Or Sheffet: "Utilitarian Models of Privacy-Loss and Social Choice"

Presentation Date: 

Monday, September 29, 2014

Date: Monday, September 29, 2014
Time: 11:30am – 1:00pm
Place: Maxwell Dworkin 119

Speaker: Or Sheffet, Postdoctoral Fellow, CRCS, SEAS, Harvard University.

Title: Utilitarian Models of Privacy-Loss and Social Choice

This talk surveys two independent works. In its first part we discuss the problem of analyzing the effect of privacy concerns on the behavior of selfish and utility-maximizing agents. Previous works [GR11, Xiao13, NOS12, CCKMV13] avoid the need to provide an explicit formalization of privacy concerns by designing mechanisms that adhere to the worst-case notion of differential privacy. Our work takes the complimentary approach and is aimed at a better understanding of the behavior of agents when the privacy concerns are explicitly formalized. Specifically we characterize the behavior of selfish utility-maximizing agents in a toy-setting where agent A's incentive to discover agent B's secret type is the result of some payments between B and A.
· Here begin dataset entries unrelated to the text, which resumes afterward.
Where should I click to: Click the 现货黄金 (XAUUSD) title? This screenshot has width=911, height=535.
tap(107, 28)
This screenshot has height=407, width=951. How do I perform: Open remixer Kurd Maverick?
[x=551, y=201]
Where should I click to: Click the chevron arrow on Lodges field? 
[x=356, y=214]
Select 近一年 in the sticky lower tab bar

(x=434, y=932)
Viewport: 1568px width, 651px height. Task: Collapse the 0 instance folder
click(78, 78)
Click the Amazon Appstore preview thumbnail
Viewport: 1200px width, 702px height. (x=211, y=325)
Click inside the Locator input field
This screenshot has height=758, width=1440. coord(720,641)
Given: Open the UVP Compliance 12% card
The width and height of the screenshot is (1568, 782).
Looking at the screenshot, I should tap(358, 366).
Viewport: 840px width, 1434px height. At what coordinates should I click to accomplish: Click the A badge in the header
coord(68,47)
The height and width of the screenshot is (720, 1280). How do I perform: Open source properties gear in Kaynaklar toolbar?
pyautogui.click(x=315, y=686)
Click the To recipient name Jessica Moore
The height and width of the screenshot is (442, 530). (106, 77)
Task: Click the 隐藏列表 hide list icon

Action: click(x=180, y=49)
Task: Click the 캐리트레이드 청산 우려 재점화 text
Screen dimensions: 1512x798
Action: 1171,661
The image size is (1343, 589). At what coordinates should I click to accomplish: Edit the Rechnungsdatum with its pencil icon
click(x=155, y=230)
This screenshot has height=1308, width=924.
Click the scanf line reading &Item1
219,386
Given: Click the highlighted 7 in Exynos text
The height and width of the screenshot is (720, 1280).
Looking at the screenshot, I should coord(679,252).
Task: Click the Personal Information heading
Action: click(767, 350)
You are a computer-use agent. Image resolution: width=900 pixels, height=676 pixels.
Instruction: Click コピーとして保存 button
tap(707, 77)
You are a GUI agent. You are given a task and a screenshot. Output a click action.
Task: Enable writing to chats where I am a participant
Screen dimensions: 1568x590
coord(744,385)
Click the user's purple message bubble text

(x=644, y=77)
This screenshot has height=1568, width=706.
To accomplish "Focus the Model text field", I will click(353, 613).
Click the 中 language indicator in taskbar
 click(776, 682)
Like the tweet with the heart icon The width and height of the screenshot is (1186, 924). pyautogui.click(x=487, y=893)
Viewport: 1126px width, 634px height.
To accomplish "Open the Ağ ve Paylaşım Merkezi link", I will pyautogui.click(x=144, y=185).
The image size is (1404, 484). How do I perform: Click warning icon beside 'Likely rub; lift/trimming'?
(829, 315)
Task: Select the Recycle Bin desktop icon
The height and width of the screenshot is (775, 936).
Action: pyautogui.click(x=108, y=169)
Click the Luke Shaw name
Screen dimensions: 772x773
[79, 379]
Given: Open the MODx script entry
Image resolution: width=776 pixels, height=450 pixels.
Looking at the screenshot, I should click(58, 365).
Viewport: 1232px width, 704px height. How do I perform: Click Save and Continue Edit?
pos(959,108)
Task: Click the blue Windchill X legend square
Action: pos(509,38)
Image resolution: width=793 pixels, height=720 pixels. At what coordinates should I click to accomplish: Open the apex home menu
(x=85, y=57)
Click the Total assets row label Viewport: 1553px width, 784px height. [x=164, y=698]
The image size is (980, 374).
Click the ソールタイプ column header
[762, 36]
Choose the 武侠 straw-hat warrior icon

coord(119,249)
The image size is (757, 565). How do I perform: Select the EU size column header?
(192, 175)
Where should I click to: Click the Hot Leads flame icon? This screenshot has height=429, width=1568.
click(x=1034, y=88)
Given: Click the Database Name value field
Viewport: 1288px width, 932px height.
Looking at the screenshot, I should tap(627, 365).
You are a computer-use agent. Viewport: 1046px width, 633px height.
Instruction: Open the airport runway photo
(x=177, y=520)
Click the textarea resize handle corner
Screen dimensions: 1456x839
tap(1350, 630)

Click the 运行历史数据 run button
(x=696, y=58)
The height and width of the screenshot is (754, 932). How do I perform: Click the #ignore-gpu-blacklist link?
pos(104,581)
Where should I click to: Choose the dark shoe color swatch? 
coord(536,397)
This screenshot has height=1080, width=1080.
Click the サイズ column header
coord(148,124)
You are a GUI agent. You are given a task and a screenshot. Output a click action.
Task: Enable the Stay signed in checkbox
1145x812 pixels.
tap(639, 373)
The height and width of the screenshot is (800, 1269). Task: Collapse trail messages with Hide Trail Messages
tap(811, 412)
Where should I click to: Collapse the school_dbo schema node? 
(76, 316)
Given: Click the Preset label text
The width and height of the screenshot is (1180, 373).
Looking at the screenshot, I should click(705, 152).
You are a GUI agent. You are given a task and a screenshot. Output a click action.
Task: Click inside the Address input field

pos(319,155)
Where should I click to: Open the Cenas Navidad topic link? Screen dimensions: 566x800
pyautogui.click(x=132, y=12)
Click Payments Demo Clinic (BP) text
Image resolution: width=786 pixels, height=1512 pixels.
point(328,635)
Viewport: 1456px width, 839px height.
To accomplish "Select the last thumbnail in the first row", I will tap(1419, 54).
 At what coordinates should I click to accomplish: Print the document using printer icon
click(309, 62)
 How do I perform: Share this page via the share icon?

In the second part of the talk we discuss the problem of Social Choice, where n individuals are picking together one alternative out of m possible alternatives using a social choice function -- a function that takes as input the n individuals' preferences among the alternatives and outputs a single chosen alternative, called the winner. Inspired but newly formulated ideas as to the role of clustering [BBG09], we view social choice as a proxy for maximizing social welfare.  Our premise is that agents have (possibly implicit or latent) utility functions, and the goal of a social choice function is to maximize the social welfare — i.e., (possibly weighted) sum of agent utilities — of the selected alternative. We will also discuss current, open ended, work as to maximizing utility of a matching / stable matching.

Based Joint work with Yiling Chen and Salil Vadhan (WINE'14) and Craig Boutillier, Ioannis Caragiannis, Simi Haber, Tyler Lu and Ariel Procaccia (EC' 12).

I am a fellow of Harvard's CRCS and a member of the Privacy-Tools program. Prior to my post-doc at Harvard I was a research fellow in the Simon's Institute for the Theory of Computer Science as a member of the "Theoretical Foundations of Big-Data" program. I have a B.SC in math and computer science from the Hebrew University in Jerusalem, Israel, and a M.Sc in computer science and applied math from the Weizmann Institute of Science. I have a PhD in computer science from Carnegie Mellon University, where I had the honor of being advised by prof. Avrim Blum. My research interests lie in differential privacy, algorithmic game theory, machine learning in general and clustering in particular.